===== MATERIAL SUPPLIED =====
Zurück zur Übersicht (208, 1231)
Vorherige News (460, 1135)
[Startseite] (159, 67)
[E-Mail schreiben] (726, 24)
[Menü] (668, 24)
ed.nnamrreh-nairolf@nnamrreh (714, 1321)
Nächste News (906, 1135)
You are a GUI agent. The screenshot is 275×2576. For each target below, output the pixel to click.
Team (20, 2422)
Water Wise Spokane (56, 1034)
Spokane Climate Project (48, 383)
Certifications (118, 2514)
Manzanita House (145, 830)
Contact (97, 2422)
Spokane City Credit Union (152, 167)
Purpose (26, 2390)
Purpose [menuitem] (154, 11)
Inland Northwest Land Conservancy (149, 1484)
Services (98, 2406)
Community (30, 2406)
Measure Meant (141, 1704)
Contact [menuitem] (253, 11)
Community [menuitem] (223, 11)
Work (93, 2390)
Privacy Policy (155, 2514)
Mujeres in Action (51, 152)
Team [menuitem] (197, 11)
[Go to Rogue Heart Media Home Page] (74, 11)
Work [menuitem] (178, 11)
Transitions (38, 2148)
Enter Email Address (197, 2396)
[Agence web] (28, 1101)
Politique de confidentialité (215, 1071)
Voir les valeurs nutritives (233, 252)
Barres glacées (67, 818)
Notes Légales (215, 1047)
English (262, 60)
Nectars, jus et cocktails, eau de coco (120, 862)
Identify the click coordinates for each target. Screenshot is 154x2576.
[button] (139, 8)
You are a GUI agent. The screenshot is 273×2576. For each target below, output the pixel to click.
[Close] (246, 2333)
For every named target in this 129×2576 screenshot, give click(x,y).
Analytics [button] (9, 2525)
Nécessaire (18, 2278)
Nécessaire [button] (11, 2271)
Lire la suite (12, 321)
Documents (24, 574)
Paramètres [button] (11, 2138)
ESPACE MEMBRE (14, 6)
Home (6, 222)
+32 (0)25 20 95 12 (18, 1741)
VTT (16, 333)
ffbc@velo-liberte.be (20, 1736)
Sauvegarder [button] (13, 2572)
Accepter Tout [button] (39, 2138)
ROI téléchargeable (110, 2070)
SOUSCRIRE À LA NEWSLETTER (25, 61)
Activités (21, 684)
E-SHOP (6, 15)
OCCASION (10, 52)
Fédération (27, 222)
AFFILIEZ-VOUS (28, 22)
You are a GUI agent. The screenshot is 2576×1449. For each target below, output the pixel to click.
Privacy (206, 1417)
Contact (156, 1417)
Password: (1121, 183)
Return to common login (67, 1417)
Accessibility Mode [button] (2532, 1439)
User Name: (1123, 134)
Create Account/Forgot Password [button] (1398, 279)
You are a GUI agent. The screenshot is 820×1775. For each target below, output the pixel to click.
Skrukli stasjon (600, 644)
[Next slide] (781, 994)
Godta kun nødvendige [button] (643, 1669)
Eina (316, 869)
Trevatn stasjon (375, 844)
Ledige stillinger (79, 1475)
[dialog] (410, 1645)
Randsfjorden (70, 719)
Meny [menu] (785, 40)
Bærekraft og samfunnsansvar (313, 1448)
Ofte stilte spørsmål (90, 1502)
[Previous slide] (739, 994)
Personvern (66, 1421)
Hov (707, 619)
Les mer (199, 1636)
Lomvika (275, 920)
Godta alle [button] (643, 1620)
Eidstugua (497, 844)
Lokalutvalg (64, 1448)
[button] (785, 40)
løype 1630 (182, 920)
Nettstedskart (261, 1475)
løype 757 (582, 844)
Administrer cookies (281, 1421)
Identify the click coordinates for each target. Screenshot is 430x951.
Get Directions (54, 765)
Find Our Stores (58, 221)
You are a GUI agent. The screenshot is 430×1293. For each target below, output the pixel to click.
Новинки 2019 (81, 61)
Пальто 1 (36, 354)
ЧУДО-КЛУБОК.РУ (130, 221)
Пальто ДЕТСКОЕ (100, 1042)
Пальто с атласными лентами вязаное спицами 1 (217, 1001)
=====
▸ **WHAT TO PRODUCE**
Keep to the lines above, from the first one through the line where "English (262, 60)" appears, and copy them exactly.

▸ **THE COMPLETED TASK**
Zurück zur Übersicht (208, 1231)
Vorherige News (460, 1135)
[Startseite] (159, 67)
[E-Mail schreiben] (726, 24)
[Menü] (668, 24)
ed.nnamrreh-nairolf@nnamrreh (714, 1321)
Nächste News (906, 1135)
You are a GUI agent. The screenshot is 275×2576. For each target below, output the pixel to click.
Team (20, 2422)
Water Wise Spokane (56, 1034)
Spokane Climate Project (48, 383)
Certifications (118, 2514)
Manzanita House (145, 830)
Contact (97, 2422)
Spokane City Credit Union (152, 167)
Purpose (26, 2390)
Purpose [menuitem] (154, 11)
Inland Northwest Land Conservancy (149, 1484)
Services (98, 2406)
Community (30, 2406)
Measure Meant (141, 1704)
Contact [menuitem] (253, 11)
Community [menuitem] (223, 11)
Work (93, 2390)
Privacy Policy (155, 2514)
Mujeres in Action (51, 152)
Team [menuitem] (197, 11)
[Go to Rogue Heart Media Home Page] (74, 11)
Work [menuitem] (178, 11)
Transitions (38, 2148)
Enter Email Address (197, 2396)
[Agence web] (28, 1101)
Politique de confidentialité (215, 1071)
Voir les valeurs nutritives (233, 252)
Barres glacées (67, 818)
Notes Légales (215, 1047)
English (262, 60)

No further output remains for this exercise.